Study shows how brain rhythms impact learning
The faster you move, the stronger your brain rhythms related to learning become, new research from Germany and the United States shows. Published in the journal Public Library of Science (PLoS) ONE, the findings will help fuel scientists' understanding of how brain functions are instrumental in human learning and navigation.
Researchers, led by Professor Mayank Mehta from the Brain Research Institute at the University of California, Los Angeles (UCLA) in the United States, found that a brain electrical signal called gamma rhythm, generated in the hippocampus, plays a crucial role in learning and memory during periods of learning and concentration.

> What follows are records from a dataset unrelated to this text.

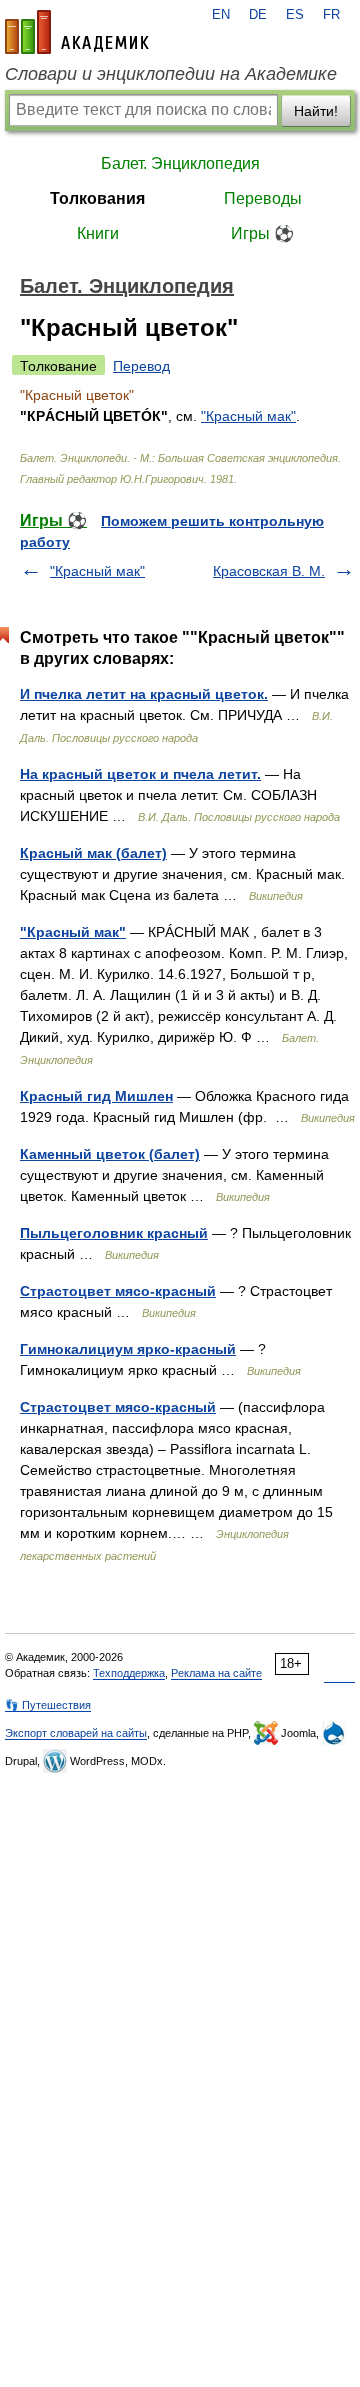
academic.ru (77, 32)
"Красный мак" (248, 416)
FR (331, 15)
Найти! (316, 111)
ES (295, 15)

They used microwires 20 times thinner than a human hair and collected almost 100 gigabytes of data each day to get their results.
The faster the speed becomes, the stronger the gamma rhythm becomes as well. 'The gamma rhythm is known to be controlled by attention and learning, but we find it is also governed by how fast you are running,' explains Professor Mehta, senior author of the study. 'This research provides an interesting link between the world of learning and the world of speed.'
According to Professor Mehta, the hippocampus has the capacity to record facts and events quickly and temporarily. The temporary memories are subsequently stored in other brain areas when sleep ensues. Damage to the hippocampus in effect complicates the process of learning of new things.

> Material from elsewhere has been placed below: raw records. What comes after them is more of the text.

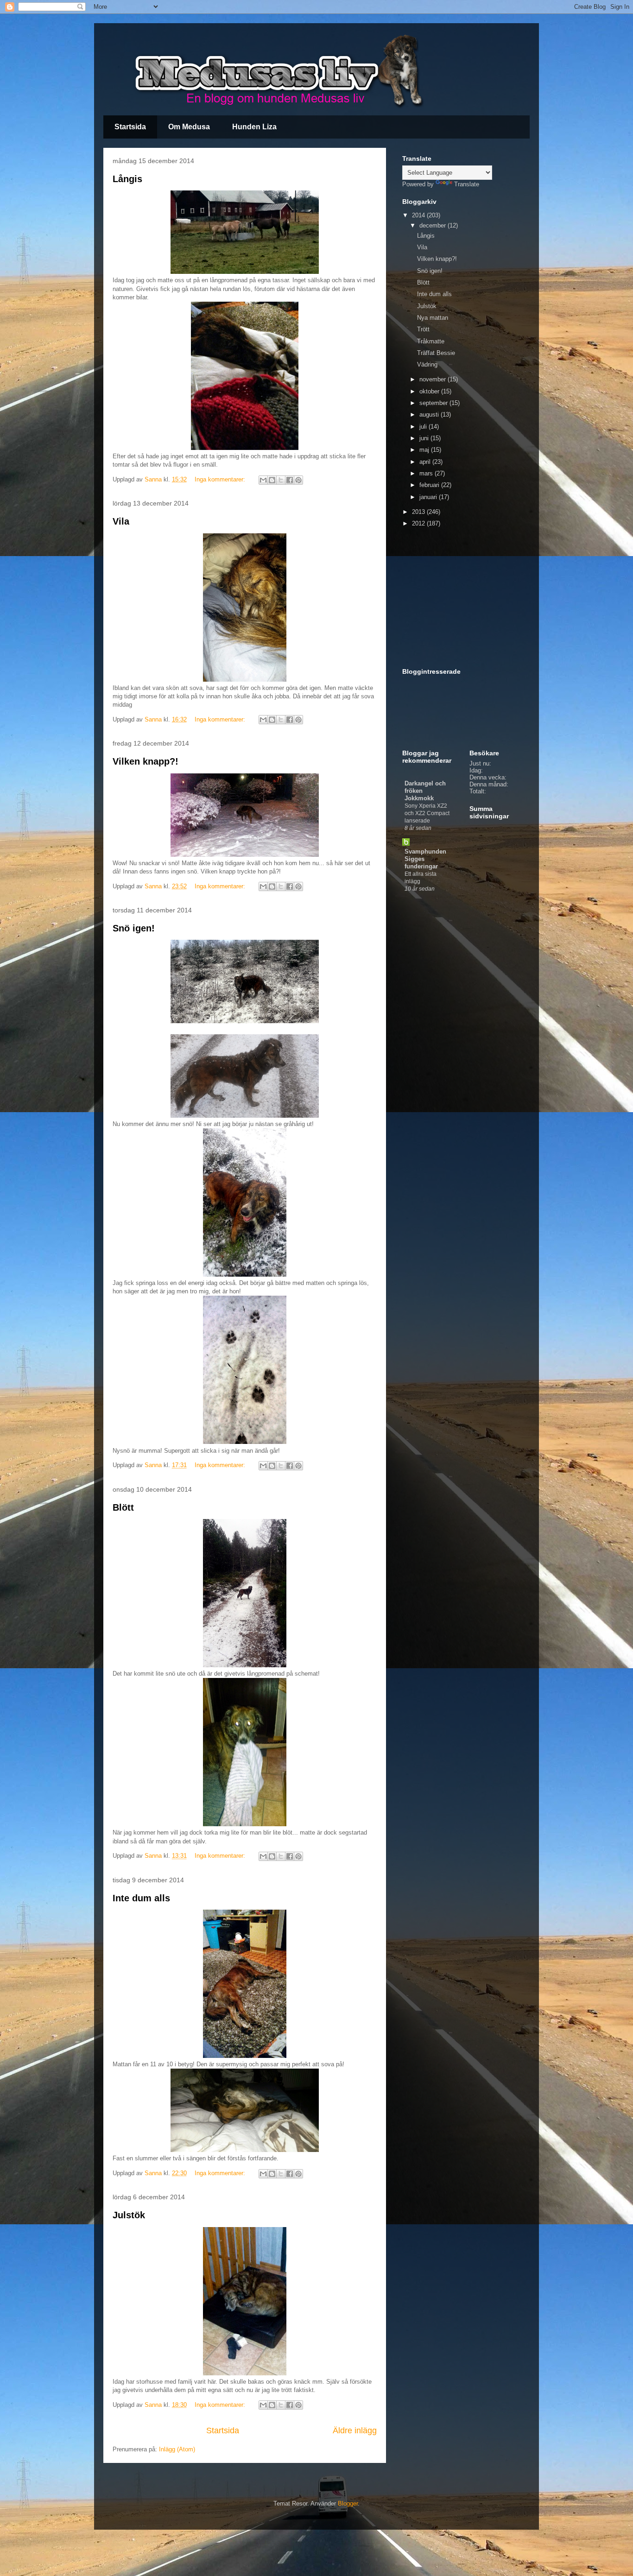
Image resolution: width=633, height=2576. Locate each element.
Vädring (427, 364)
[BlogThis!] (272, 480)
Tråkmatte (430, 341)
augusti (430, 414)
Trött (423, 329)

Improving our knowledge of how the brain learns could lead to the development of novel treatments for neurological disorders including epilepsy and Alzheimer's, the researchers believe.
'Deciphering the language of the brain is one of the biggest challenges that human beings face,' the UCLA researcher says. 'If we can learn to interpret these brain oscillations, it may be possible to successfully intervene in cases ranging from learning disorders to post-traumatic stress, or even to mitigate the effects of cognitive decline with ageing.'
He goes on to say that billions of neurons are found in the brain; they are responsible for transmitting electrical and chemical signals. The nerve cells in the hippocampus encode spatial position information, such as space, through spikes which are the 'sharp pulses that constitute the syllables of their language'.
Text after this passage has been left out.